TimeRadar
2021 · IEEE COMPSAC · Research

TimeRadar.

Giving a shape to communities that drift, split, and merge through time.

Stack
D3.jsJavaScriptRadial layoutMultivariate analysis
DOI
10.1109/COMPSAC51774.2021.00057

Networks of people, machines, or topics are rarely static. A research group gains members, a cluster of servers shifts its workload, a conversation fragments into sub-threads. TimeRadar is a visual answer to a deceptively simple question: how does the structure of a community change from one moment to the next?

TIMERADAR● GENERATED
Each time step is a ring; each wedge is a community.

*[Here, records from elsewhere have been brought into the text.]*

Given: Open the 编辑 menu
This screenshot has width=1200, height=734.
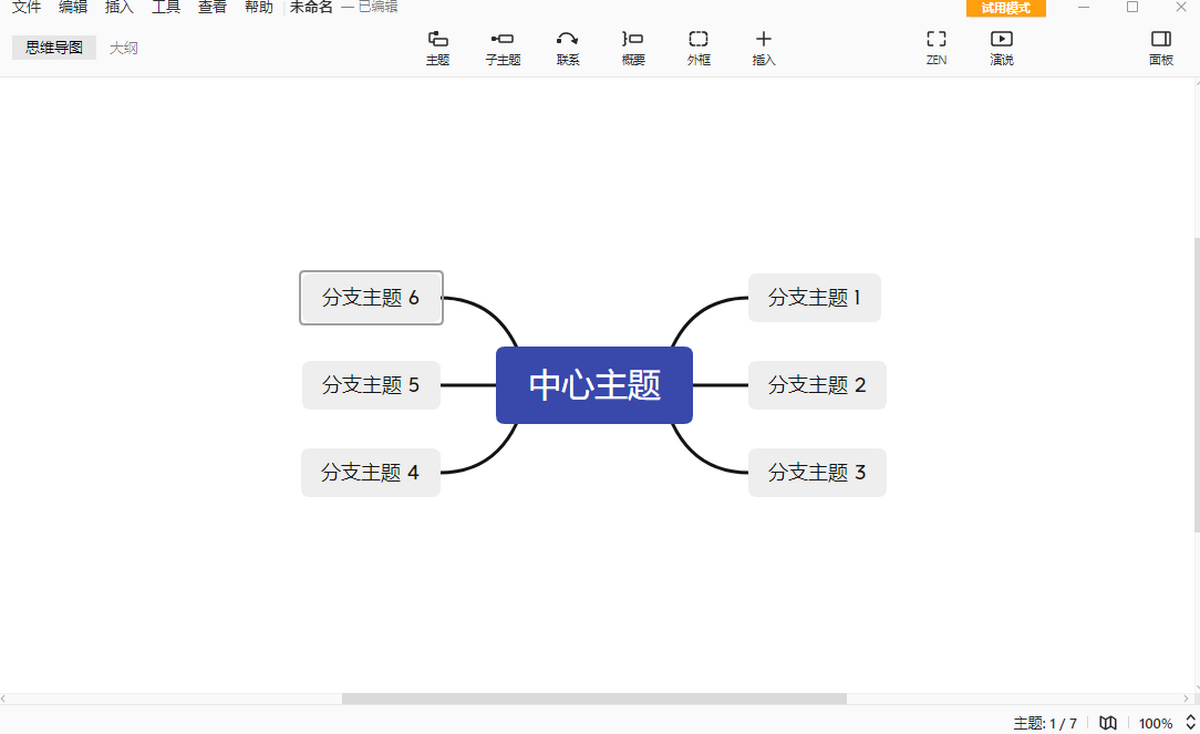Looking at the screenshot, I should point(73,7).
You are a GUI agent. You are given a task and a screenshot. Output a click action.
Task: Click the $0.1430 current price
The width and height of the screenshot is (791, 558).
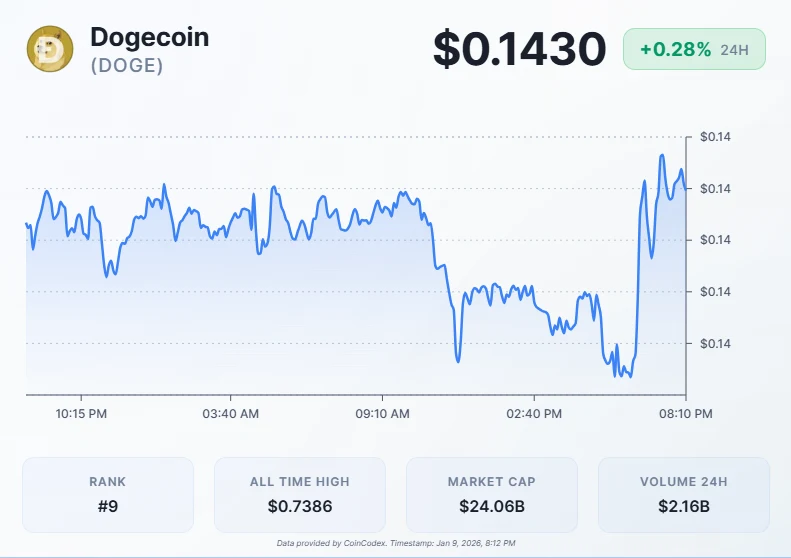point(519,49)
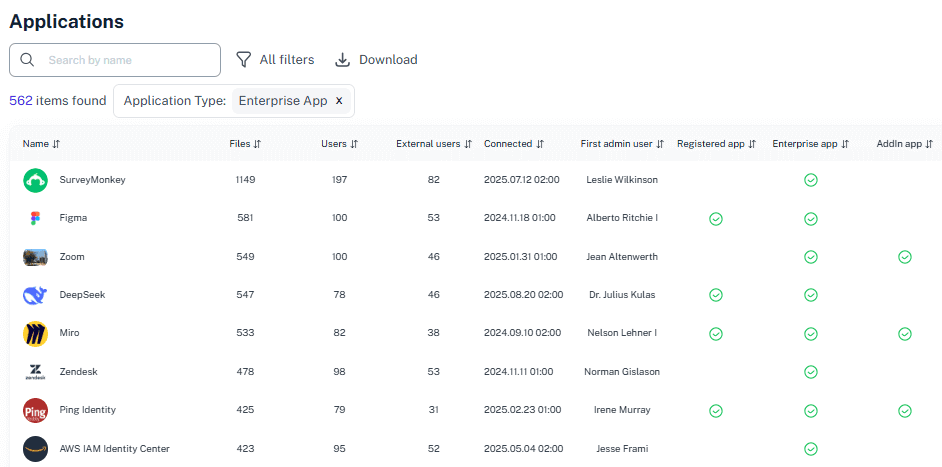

Width encodes size, color encodes identity, and the radial arrangement lets a year of change sit in a single glance.

The idea

Conventional node–link diagrams show who is connected to whom, but they collapse under the weight of time — a separate graph per day quickly becomes an unreadable flipbook. TimeRadar instead lays time out along concentric rings and partitions each ring into wedges, one per community. The eye follows a wedge inward-to-outward to read its whole life story.

What it reveals

  • Growth and decline — wedges that widen or narrow over successive rings.
  • Splits and merges — the moments a single community fractures or two fold into one.
  • Stable cores — wedges that hold their shape while everything around them churns.
A good timeline view should let you ask “what changed?” and answer it without scrubbing back and forth.

Presented at IEEE COMPSAC 2021, TimeRadar was built in the iData Visualization Lab at Texas Tech as part of the HiperView monitoring suite for the university’s High Performance Computing Center — the same D3-based toolkit that produced JobNet, JobViewer, and HiperVR.